▶ [What is expected]: Edit the entries below by changing each "How do I perform" to "How can I carry out", and keep every other part of them the same.

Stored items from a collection
--------------------
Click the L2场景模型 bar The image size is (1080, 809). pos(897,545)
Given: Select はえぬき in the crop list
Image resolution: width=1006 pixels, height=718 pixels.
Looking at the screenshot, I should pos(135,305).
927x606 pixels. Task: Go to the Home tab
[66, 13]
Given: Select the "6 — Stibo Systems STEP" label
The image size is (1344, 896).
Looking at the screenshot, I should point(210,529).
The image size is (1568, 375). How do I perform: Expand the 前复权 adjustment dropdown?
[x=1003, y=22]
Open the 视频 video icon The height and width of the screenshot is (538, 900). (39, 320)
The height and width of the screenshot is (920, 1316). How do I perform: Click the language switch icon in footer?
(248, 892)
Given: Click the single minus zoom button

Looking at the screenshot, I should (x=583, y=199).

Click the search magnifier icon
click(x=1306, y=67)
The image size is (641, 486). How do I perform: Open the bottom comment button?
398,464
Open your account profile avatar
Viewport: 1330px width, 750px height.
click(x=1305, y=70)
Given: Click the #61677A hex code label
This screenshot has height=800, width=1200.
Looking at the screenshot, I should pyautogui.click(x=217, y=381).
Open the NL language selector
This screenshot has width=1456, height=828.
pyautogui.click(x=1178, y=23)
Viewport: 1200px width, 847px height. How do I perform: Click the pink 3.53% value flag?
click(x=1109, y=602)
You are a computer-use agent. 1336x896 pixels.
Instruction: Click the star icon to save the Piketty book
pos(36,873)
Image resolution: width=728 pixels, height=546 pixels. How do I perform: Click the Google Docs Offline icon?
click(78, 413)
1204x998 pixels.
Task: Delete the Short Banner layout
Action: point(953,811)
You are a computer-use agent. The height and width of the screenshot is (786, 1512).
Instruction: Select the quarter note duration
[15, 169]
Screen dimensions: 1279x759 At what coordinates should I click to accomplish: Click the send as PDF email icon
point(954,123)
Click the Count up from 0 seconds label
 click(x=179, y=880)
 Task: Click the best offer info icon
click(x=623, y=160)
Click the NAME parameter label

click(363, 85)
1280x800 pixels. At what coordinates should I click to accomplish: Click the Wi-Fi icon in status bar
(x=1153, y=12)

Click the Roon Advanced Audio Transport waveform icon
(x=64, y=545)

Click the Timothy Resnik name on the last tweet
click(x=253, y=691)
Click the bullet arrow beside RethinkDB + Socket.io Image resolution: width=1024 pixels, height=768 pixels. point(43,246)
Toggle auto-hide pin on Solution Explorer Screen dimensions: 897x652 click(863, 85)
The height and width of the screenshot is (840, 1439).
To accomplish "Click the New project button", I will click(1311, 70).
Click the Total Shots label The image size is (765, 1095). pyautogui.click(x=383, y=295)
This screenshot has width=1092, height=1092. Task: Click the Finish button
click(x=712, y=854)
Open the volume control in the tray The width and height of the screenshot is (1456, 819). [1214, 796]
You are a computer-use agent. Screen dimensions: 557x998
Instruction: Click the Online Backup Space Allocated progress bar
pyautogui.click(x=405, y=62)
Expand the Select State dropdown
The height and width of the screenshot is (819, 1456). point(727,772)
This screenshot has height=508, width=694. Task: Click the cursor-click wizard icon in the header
--------------------
▶ [Worked solution]:
Click the L2场景模型 bar The image size is (1080, 809). pos(897,545)
Given: Select はえぬき in the crop list
Image resolution: width=1006 pixels, height=718 pixels.
Looking at the screenshot, I should pos(135,305).
927x606 pixels. Task: Go to the Home tab
[66, 13]
Given: Select the "6 — Stibo Systems STEP" label
The image size is (1344, 896).
Looking at the screenshot, I should point(210,529).
The image size is (1568, 375). How can I carry out: Expand the 前复权 adjustment dropdown?
[x=1003, y=22]
Open the 视频 video icon The height and width of the screenshot is (538, 900). (39, 320)
The height and width of the screenshot is (920, 1316). How can I carry out: Click the language switch icon in footer?
(248, 892)
Given: Click the single minus zoom button

Looking at the screenshot, I should (x=583, y=199).

Click the search magnifier icon
click(x=1306, y=67)
The image size is (641, 486). How can I carry out: Open the bottom comment button?
398,464
Open your account profile avatar
Viewport: 1330px width, 750px height.
click(x=1305, y=70)
Given: Click the #61677A hex code label
This screenshot has height=800, width=1200.
Looking at the screenshot, I should pyautogui.click(x=217, y=381).
Open the NL language selector
This screenshot has width=1456, height=828.
pyautogui.click(x=1178, y=23)
Viewport: 1200px width, 847px height. How can I carry out: Click the pink 3.53% value flag?
click(x=1109, y=602)
You are a computer-use agent. 1336x896 pixels.
Instruction: Click the star icon to save the Piketty book
pos(36,873)
Image resolution: width=728 pixels, height=546 pixels. How can I carry out: Click the Google Docs Offline icon?
click(78, 413)
1204x998 pixels.
Task: Delete the Short Banner layout
Action: point(953,811)
You are a computer-use agent. The height and width of the screenshot is (786, 1512).
Instruction: Select the quarter note duration
[15, 169]
Screen dimensions: 1279x759 At what coordinates should I click to accomplish: Click the send as PDF email icon
point(954,123)
Click the Count up from 0 seconds label
 click(x=179, y=880)
 Task: Click the best offer info icon
click(x=623, y=160)
Click the NAME parameter label

click(363, 85)
1280x800 pixels. At what coordinates should I click to accomplish: Click the Wi-Fi icon in status bar
(x=1153, y=12)

Click the Roon Advanced Audio Transport waveform icon
(x=64, y=545)

Click the Timothy Resnik name on the last tweet
click(x=253, y=691)
Click the bullet arrow beside RethinkDB + Socket.io Image resolution: width=1024 pixels, height=768 pixels. point(43,246)
Toggle auto-hide pin on Solution Explorer Screen dimensions: 897x652 click(863, 85)
The height and width of the screenshot is (840, 1439).
To accomplish "Click the New project button", I will click(1311, 70).
Click the Total Shots label The image size is (765, 1095). pyautogui.click(x=383, y=295)
This screenshot has width=1092, height=1092. Task: Click the Finish button
click(x=712, y=854)
Open the volume control in the tray The width and height of the screenshot is (1456, 819). [1214, 796]
You are a computer-use agent. Screen dimensions: 557x998
Instruction: Click the Online Backup Space Allocated progress bar
pyautogui.click(x=405, y=62)
Expand the Select State dropdown
The height and width of the screenshot is (819, 1456). point(727,772)
This screenshot has height=508, width=694. Task: Click the cursor-click wizard icon in the header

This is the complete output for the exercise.